SpoonFeeder · Oct 13, 2017

Let me SpoonFeed you @apex1 as I always love rescuing peoples who're completely baffled up when they're doing something interesting.

The following code crops the captcha and saves it as screenshotnew.png

Code:

from selenium import webdriver
from PIL import Image

SpoonFeeder = webdriver.Chrome()
SpoonFeeder.get('http://pingler.com/')
element = SpoonFeeder.find_element_by_id('adcopy-puzzle-image')
SpoonFeeder.execute_script("return arguments[0].scrollIntoView();", element)
SpoonFeeder.save_screenshot('screenshot.png')
SpoonFeeder.quit()
Spoon = Image.open('screenshot.png')
left = 230
top = 0
right = 822
bottom = 296
Spoon = Spoon.crop((left, top, right, bottom))
Spoon.save('screenshotnew.png')

Initial page screenshot :

After cropping :

If you don't want the "Enter the following:" text, so it looks like this :

Code:

Replace

top = 0

with

top = 43

As for how to implement it, you don't have to disable js or anything.

Use my code as a function and write another function below it to send the screenshotnew.png to the 2captcha api and save the solved answer to a global variable and use that variable to fill the captcha form.

apex1 · Oct 13, 2017

@SpoonFeeder awesome thanks

that will work perfectly!

SpoonFeeder · Oct 13, 2017

I'd need a couple of sites using solvemedia captchas to come up with a suggestion but the idea would be to run through each site's captcha field and save it's location in a dictionary and match it with the site while solving.

bigot · Oct 14, 2017

SpoonFeeder said:
I'd need a couple of sites using solvemedia captchas to come up with a suggestion but the idea would be to run through each site's captcha field and save it's location in a dictionary and match it with the site while solving.

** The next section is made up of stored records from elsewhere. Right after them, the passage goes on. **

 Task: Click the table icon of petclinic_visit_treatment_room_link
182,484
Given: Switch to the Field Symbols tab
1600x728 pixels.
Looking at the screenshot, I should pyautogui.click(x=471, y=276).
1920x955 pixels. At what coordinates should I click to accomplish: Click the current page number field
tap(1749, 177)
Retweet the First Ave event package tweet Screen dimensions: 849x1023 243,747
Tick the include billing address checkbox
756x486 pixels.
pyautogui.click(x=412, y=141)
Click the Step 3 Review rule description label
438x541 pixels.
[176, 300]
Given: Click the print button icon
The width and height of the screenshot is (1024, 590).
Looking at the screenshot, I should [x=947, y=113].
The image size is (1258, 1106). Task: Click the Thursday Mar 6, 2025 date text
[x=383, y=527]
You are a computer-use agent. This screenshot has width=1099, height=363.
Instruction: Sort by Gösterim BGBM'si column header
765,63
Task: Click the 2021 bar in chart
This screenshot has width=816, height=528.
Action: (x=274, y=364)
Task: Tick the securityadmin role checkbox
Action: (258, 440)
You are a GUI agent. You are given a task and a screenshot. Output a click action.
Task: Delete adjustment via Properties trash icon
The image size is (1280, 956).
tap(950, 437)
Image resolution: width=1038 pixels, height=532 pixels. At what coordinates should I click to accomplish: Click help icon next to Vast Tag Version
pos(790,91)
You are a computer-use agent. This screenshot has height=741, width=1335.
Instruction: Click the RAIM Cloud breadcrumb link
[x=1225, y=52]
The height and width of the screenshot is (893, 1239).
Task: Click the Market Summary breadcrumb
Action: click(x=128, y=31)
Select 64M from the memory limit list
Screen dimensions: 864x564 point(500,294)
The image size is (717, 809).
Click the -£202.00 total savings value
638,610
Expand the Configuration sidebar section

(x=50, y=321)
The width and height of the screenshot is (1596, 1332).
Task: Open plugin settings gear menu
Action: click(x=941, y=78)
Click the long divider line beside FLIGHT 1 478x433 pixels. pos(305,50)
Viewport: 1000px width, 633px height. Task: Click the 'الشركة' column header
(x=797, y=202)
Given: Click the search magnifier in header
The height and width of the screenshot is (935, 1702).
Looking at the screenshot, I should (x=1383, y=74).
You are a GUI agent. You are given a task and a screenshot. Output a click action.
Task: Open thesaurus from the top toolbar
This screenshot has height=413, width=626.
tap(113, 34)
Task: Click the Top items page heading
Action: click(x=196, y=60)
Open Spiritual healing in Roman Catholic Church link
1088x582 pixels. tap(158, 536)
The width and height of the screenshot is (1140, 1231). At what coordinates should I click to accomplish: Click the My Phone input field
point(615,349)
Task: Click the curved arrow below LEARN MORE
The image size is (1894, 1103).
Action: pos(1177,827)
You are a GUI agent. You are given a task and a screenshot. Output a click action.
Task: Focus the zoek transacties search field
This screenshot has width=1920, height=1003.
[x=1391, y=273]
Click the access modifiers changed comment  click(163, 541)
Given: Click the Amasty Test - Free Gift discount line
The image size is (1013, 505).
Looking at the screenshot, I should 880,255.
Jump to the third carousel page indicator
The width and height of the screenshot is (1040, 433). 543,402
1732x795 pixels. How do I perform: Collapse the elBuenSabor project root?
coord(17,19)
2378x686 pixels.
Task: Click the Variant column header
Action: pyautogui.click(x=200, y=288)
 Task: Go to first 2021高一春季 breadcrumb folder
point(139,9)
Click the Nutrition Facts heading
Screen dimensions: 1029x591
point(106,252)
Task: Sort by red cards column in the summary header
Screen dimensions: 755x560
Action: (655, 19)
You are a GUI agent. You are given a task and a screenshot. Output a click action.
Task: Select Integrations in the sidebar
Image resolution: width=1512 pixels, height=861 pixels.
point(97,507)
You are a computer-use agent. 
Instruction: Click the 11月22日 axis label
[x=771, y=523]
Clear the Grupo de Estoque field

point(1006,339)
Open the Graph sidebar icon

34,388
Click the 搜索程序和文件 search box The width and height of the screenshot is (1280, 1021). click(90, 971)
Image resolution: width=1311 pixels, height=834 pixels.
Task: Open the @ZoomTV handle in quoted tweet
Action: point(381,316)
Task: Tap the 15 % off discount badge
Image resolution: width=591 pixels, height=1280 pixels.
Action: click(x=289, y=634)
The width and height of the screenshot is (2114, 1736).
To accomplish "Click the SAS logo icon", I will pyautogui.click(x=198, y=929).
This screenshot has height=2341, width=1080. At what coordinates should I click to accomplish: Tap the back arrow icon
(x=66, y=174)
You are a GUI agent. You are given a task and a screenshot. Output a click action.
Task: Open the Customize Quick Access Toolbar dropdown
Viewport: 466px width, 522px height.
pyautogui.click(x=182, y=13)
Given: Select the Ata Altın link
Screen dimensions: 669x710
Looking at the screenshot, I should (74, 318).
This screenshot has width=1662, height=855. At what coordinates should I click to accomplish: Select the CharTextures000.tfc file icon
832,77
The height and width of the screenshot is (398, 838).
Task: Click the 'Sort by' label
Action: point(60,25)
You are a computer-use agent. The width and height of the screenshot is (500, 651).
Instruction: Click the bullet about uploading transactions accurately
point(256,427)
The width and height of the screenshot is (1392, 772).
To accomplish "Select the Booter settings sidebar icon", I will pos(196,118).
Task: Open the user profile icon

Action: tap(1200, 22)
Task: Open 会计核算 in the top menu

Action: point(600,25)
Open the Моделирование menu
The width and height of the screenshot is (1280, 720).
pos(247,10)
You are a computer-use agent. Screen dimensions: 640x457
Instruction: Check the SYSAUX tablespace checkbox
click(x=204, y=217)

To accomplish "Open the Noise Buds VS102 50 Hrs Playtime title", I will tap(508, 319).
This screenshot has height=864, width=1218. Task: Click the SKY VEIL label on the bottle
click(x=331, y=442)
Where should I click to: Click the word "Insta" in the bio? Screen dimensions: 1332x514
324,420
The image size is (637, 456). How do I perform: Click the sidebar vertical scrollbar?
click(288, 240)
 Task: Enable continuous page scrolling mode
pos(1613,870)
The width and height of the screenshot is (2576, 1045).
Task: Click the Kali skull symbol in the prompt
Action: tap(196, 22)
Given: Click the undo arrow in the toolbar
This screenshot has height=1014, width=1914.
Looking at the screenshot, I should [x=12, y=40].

AWWHELLNAW! Apex's idea of going straight to the image is better - you don't run the risk of stupid HTML ruining your hardcoded x/y positions (javascript popups, ads changing size, etc.)

bigot · Oct 14, 2017

I can't figure out how to PM... lol. Apex; what do you use to solve SolveMedia captchas?

SpoonFeeder · Oct 14, 2017

bigot said:
AWWHELLNAW! Apex's idea of going straight to the image is better - you don't run the risk of stupid HTML ruining your hardcoded x/y positions (javascript popups, ads changing size, etc.)

So what solution do we have for OP? Can you please post your code for directly fetching the image from the source?

bigot said:
I can't figure out how to PM... lol. Apex; what do you use to solve SolveMedia captchas?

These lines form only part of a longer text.